8 A comprehensive discussion around chosen methods is provided in the following chapter. 9 A point confirmed more recently in the work of Audrey Mullender and Gill Hague (2001).

concepts such as ‘resilience’, ‘abuse’, ‘victim’ and ‘survivor’ meant, including the specific behaviours constituting each of these. Some of these also emanated from the academy, the remainder from my experience as a Refuge worker – although these sources have tended to blend in my memory. As if these did not provide sufficient complexity, I also added to the mix a veritable plethora of ‘common-sense’ ideas born out of my own experience as a wife/mother/woman.

The powerful influence which this combination exerted on the original shape of the research continues to be explored – a process I believe now could be endless. Several central assumptions grew out of my training as a Refuge worker and my experience working with victims of intimate partner abuse. Firstly, that the best (only) way to deal with an abusive relationship was to leave, a ‘knowing’ which remains influential today (Dunn & Powell-Williams, 2007; Yoshihoka & Choy, 2005; Wuest & Merritt-Gray, 2008). My work at Refuge had included working with women in the community – those who remained in their own homes and had not utilized the safe house. However, even with these women I (and I suspect most workers) assumed (‘knew’) that they had either already separated from their abuser and simply hadn’t required emergency shelter, or were in a process of decision-making that would eventually result in separation. The second taken-for-granted ‘knowledge’ was that few women managed to separate permanently the first time. The ‘rule of thumb’ mentioned in our training was that it could take up to 7 attempts to finally leave – and that we should take heart in this and not become discouraged at our ‘failures’. Therefore, in working with women and in framing up this project I began from a premise that leaving was an emotionally fraught,

protracted, back and forth process that required significant periods of time to both achieve and recover from10. This is perhaps most vividly illustrated by my decision to

restrict participation in this project to women who had been free from abuse for at least two years prior.

10 Some of the potentially problematic implications of such stereotypical understandings are clearly outlined in the work of Gill Hague (2005) and Mullender & Hague (2005).

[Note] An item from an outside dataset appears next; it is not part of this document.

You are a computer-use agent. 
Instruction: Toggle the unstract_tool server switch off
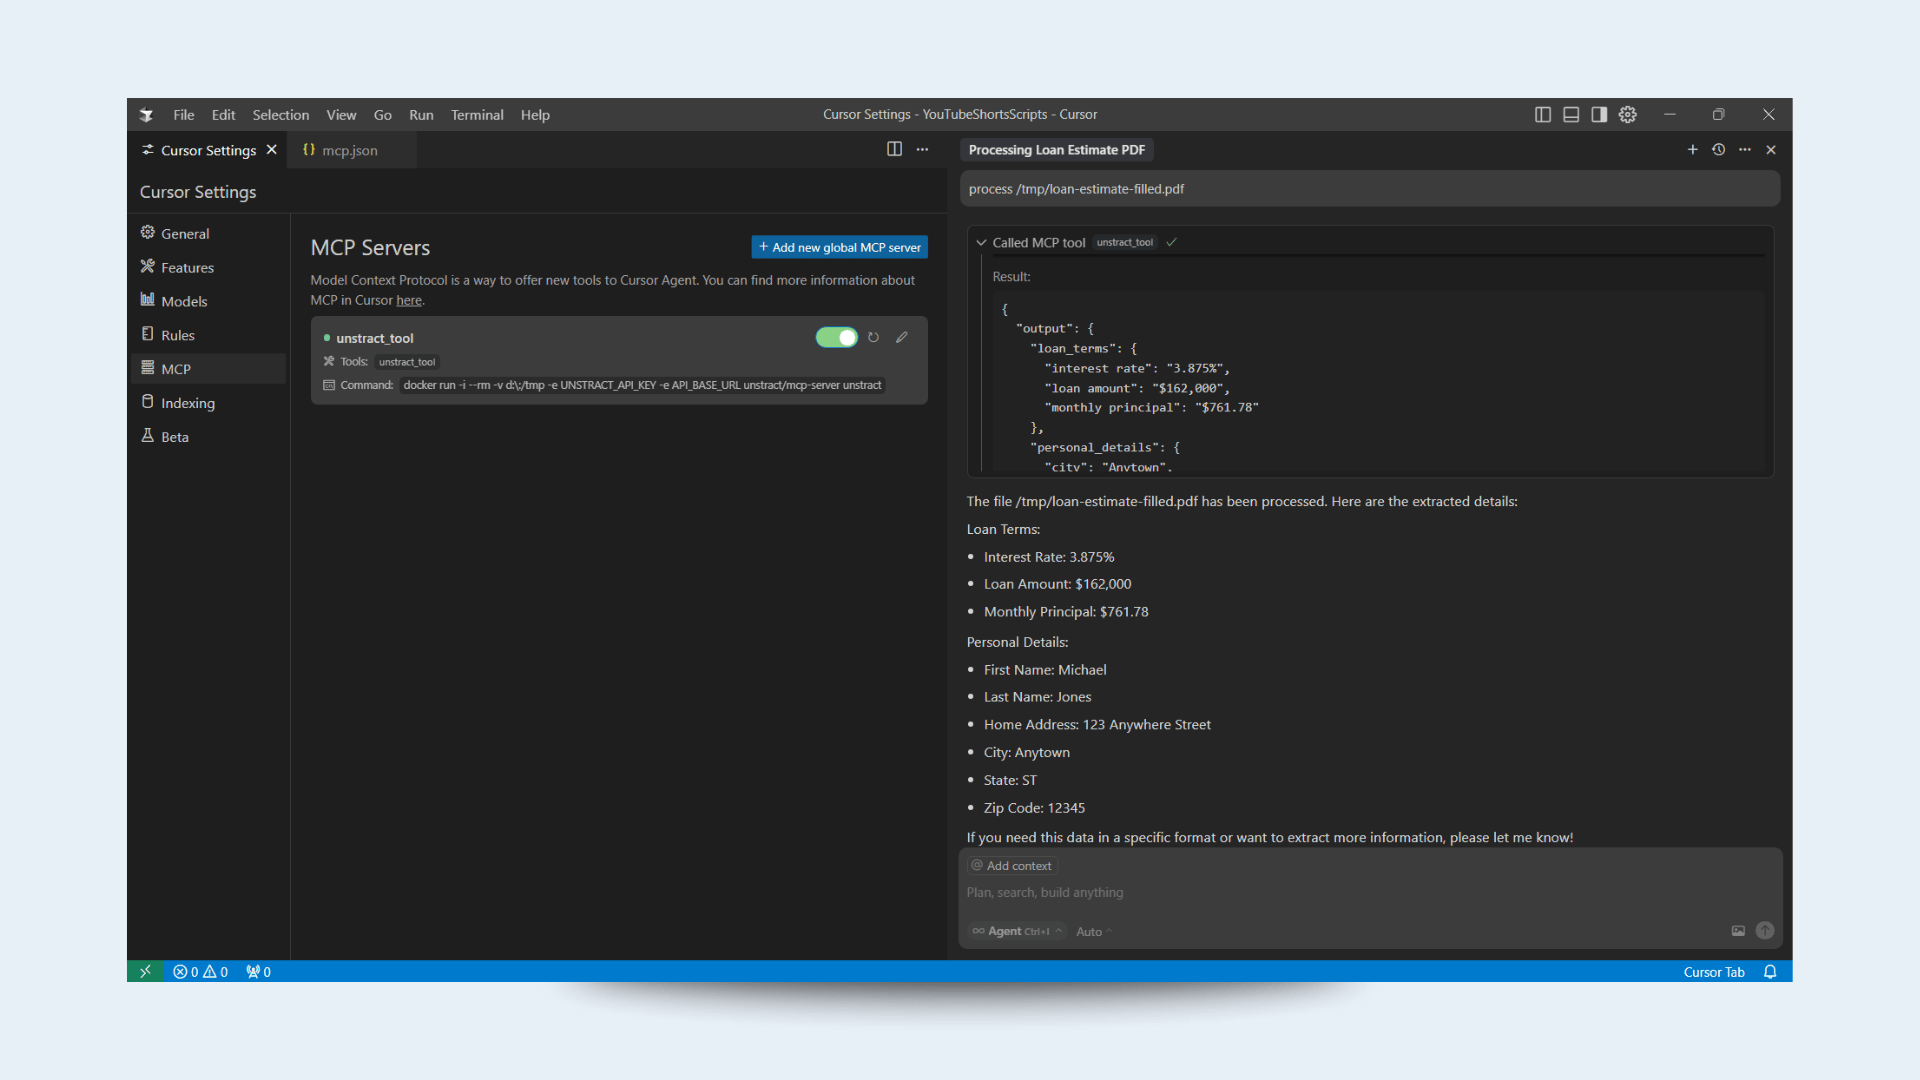click(x=837, y=337)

At the time this decision was made to protect participants from being unduly traumatized by recounting of recent events. On reflection however this looks suspiciously like more of an indication of my own understandings of how the leaving process was experienced and accomplished. For instance, I was convinced by the repeated warnings in the literature that few women manage a clean break immediately. I found descriptions of potentially extended leave-return cycles (Kirkwood, 1993) and of the way in which many women go on to become involved again and again with abusive partners persuasive (Dobash & Dobash, 1979, 1998; Walker, 1984). This was/is a pattern frequently reported by those working with abuse survivors (Loseke, 1992) and certainly mirrored much of my own experience with victims of abuse. Conversely though, but an understanding I seldom applied to my Refuge work, a great many women do not follow either of these trajectories, successfully exiting violent circumstances and going on to lives free of abuse (Davis, 2002; Hoff, 1990; Merritt-Gray & Wuest, 1995; Wuest & Merritt-Gray, 1999 & 2008). Strangely, despite this latter knowledge, both my Refuge work and the framing of this research were underpinned by a ‘worst case scenario’ attitude.

Pessimism aside, these were ideas that made a great deal of sense to me, offering an understanding congruent with both my firsthand knowledge as a Refuge worker and the accounts offered by clients of their experiences. Although their accounts were not

homogeneous, many overall themes remained constant – most especially those concerned with notions of survival, coping and healing. All of this fit comfortably within the

languages of feminism and resilience, opening space for me to ask my original research question:

What was it that enabled some women to free themselves from abusive relationships when so many others seemed unable to do so?